The narrator of “Fiesta, 1980”...
"Fiesta, 1980" is one of ten stories included in a collection of short stories entitled Drown, written by Pulitzer Prize-winner Junot Díaz and published in 1996. "Fiesta, 1980" was also included in the 1997 edition of The Best American Short Stories.
The narrator of “Fiesta, 1980” is 12-year-old Yunior, who was born in the Dominican Republic and has been living in the United States with his family for three years. The story takes place on the night that Yunior's family is going to the Bronx neighborhood of New York City to attend a party, a "fiesta," which is being thrown by Yunior’s aunt, Yrma.
Yunior's father, Ramón de las Casas, is called "Papi" (meaning "Daddy") in all of the stories in the book except in "Negocios," where he's referred to as "Ramon."
When Papi is first mentioned in the story, he's just returned home from "work," which to Yunior and his older brother, Rafa, means that Papi has been visiting his girlfriend or sucia (mistress):
He [Papi] didn't say nothing to nobody, not even my moms. He just pushed past her, help up his hand when she tried to talk to him and headed right into the shower. Rafa gave me the look and I gave it back to him; we both knew Papi had been with that Puerto Rican woman he was seeing and wanted to wash off the evidence quick.

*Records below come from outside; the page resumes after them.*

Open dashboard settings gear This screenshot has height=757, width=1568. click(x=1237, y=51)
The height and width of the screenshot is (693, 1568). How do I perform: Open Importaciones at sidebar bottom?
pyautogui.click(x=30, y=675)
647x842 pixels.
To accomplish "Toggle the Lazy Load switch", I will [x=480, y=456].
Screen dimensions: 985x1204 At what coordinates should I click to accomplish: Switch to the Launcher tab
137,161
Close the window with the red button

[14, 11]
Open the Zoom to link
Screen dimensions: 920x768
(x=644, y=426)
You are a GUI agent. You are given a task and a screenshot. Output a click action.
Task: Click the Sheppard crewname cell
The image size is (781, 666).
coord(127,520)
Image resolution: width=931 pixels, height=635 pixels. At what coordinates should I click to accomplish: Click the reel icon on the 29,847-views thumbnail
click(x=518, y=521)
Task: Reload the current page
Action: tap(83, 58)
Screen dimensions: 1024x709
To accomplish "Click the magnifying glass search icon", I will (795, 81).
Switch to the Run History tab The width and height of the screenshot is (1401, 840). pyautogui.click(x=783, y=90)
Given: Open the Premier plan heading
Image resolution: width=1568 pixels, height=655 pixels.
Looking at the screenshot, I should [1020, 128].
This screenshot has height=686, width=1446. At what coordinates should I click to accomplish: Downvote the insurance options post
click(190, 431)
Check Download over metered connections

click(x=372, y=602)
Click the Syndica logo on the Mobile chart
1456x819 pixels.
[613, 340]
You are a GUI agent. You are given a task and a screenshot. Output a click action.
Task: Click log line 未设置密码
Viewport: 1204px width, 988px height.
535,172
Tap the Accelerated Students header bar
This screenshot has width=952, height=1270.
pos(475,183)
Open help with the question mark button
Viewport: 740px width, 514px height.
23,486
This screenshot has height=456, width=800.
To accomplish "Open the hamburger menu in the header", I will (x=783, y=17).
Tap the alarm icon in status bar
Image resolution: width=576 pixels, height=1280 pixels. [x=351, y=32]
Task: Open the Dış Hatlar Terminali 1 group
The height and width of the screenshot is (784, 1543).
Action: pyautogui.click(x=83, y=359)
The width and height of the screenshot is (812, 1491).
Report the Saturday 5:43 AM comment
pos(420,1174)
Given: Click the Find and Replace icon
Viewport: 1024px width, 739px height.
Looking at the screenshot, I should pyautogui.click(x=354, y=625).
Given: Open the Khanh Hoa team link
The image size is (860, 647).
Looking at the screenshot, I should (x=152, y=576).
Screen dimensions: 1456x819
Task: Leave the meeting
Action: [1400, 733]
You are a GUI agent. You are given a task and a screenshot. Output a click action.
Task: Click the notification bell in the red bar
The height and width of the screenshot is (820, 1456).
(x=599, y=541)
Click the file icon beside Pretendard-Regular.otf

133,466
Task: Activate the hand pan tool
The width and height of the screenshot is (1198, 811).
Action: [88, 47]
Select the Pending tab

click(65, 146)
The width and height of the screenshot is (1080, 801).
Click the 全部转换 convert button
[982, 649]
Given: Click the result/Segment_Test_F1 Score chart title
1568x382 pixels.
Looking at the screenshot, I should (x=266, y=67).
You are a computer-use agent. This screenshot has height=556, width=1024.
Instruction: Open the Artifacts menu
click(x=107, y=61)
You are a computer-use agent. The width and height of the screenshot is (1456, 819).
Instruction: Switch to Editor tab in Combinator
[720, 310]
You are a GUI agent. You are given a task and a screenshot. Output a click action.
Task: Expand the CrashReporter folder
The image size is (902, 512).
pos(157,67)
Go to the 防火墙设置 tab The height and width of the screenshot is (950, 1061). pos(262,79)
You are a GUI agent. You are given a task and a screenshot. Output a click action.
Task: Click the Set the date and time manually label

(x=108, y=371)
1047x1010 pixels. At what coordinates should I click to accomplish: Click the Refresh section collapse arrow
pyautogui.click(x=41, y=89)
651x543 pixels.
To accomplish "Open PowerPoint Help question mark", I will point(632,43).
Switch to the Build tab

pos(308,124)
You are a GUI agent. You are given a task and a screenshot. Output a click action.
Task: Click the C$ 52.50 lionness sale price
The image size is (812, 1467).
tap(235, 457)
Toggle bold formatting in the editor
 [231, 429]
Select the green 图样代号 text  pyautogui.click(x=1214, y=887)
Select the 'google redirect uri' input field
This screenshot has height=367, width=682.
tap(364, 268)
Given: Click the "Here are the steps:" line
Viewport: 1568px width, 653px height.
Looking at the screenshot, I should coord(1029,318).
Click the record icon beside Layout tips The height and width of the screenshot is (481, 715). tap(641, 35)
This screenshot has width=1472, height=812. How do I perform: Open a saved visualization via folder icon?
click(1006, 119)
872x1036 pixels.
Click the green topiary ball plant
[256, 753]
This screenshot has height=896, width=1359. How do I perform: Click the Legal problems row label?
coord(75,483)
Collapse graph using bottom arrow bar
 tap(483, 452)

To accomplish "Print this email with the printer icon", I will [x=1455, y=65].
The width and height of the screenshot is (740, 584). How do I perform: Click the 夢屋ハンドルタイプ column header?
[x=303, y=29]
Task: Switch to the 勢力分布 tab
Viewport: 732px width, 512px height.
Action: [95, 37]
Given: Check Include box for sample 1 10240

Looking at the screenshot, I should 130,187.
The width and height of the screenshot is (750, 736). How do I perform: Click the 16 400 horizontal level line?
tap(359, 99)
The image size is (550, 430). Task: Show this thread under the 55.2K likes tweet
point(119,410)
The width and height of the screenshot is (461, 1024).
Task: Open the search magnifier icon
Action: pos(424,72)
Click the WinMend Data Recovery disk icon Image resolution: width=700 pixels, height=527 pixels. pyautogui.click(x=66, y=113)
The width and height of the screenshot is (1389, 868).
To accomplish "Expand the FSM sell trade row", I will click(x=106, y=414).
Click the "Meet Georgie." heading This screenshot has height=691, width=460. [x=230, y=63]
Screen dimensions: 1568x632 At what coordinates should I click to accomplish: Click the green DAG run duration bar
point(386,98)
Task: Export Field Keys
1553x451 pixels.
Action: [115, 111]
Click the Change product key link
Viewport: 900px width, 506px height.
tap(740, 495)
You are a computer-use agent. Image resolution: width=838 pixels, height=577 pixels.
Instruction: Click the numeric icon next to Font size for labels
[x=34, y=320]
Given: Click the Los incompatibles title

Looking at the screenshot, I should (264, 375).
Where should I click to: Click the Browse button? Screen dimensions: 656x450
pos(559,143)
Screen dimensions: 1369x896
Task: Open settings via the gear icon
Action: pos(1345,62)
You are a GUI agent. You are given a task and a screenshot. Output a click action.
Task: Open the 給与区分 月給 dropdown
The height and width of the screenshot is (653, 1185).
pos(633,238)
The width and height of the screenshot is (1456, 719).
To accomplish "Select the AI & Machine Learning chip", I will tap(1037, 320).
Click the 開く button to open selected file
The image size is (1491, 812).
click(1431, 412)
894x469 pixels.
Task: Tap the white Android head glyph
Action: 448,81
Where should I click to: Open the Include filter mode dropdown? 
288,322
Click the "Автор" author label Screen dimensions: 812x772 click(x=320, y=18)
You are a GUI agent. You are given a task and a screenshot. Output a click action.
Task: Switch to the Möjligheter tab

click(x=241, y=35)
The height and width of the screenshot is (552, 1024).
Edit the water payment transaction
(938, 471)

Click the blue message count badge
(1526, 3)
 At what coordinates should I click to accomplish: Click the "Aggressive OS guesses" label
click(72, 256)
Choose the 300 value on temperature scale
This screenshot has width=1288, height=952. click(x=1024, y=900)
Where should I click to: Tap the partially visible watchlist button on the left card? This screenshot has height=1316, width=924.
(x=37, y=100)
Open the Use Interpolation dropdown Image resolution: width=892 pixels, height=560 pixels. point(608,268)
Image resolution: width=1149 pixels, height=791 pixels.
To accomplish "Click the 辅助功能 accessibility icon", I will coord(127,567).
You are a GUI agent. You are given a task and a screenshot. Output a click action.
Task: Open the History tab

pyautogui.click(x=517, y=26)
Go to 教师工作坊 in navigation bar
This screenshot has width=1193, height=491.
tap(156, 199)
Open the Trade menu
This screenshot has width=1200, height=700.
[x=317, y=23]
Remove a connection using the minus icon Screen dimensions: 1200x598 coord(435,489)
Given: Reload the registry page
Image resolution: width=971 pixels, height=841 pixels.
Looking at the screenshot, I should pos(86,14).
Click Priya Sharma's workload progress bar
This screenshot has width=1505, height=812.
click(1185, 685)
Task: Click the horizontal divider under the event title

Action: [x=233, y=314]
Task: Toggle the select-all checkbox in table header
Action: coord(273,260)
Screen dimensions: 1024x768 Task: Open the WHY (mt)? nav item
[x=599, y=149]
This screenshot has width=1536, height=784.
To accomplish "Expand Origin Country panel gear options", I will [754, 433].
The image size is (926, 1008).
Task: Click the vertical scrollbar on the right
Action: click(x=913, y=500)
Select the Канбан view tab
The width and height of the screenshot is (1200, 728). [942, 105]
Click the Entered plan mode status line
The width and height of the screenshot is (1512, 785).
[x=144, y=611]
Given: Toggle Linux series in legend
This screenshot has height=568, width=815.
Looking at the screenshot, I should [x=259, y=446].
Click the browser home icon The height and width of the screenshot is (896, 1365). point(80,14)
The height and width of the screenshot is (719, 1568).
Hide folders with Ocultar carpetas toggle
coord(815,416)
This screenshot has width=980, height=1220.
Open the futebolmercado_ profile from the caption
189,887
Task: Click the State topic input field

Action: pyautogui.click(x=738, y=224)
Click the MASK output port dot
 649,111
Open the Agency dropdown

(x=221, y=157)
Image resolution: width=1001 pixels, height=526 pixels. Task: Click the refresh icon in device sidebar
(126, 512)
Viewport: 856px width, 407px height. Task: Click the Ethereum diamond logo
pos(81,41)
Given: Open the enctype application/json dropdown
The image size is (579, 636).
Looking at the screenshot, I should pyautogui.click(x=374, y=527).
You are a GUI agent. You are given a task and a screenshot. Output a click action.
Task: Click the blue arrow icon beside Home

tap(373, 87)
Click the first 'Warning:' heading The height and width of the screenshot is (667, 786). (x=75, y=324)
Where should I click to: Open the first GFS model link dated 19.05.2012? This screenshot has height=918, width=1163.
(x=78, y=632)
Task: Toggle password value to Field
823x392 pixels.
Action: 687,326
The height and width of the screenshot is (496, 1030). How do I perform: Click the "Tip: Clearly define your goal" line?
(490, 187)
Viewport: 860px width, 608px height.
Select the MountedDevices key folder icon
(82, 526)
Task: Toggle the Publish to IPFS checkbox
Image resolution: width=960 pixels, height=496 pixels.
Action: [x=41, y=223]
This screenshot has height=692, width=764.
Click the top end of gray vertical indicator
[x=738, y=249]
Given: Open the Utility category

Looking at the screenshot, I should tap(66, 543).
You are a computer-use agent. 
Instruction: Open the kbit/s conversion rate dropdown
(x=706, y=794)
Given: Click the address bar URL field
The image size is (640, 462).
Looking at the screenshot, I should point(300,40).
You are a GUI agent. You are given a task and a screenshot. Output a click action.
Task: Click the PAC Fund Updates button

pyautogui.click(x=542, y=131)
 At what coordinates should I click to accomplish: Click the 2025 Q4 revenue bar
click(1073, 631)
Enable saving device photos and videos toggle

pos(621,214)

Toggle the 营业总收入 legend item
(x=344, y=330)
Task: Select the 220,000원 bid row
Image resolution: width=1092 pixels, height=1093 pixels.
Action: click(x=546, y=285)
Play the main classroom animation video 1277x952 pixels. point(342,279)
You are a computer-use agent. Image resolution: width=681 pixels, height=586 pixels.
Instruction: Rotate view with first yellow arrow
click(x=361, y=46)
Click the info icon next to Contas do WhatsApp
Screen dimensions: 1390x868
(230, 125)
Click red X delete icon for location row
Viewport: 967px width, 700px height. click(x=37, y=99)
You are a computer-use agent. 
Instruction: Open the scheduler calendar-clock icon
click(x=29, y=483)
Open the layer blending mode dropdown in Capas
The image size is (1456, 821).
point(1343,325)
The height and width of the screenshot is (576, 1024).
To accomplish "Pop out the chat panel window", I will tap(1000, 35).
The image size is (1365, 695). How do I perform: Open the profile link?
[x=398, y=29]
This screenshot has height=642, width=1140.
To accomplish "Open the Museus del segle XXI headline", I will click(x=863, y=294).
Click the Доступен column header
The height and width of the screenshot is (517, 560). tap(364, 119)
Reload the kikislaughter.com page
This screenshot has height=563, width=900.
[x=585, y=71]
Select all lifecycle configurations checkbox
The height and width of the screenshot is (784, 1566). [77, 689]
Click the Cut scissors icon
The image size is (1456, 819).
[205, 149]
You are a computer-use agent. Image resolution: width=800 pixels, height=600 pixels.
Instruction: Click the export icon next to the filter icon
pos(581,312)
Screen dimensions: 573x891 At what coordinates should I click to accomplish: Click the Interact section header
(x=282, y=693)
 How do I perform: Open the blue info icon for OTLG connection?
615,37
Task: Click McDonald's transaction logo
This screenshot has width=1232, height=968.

Papi's girlfriend's name isn't mentioned at any time in "Fiesta, 1980." She's simply referred to throughout the story as "the Puerto Rican woman."
Papi apparently has no problem with his sons knowing about or even meeting "the Puerto Rican woman," and he seems to have no fear that either Yunior or Rafa will tell their mother about the affair:
I met the Puerto Rican woman right after Papi had gotten the van. ...One day I was sick outside of Perth Amboy. Instead of taking me home, he [Papi] went the other way on Industrial Avenue, stopping a few minutes later in front of a light blue house I didn't recognize. ...The Puerto Rican woman was there and she helped me clean up. ...She was very thin and had a cloud of brown hair rising above her narrow face and the sharpest blackest eyes you've ever seen.
On another occasion, Rafa and Yunior both visited with "the Puerto Rican woman":
Me and Rafa, we didn't talk much about the Puerto Rican woman. When we ate dinner at her house, the few times Papi had taken us over there, we still acted like nothing was out of the ordinary.
Yunior provides an interesting perspective to Papi's relationship with "the Puerto Rican woman":
The affair was like a hole in our living room floor, one we'd gotten used to circumnavigating that we sometimes forget it was there.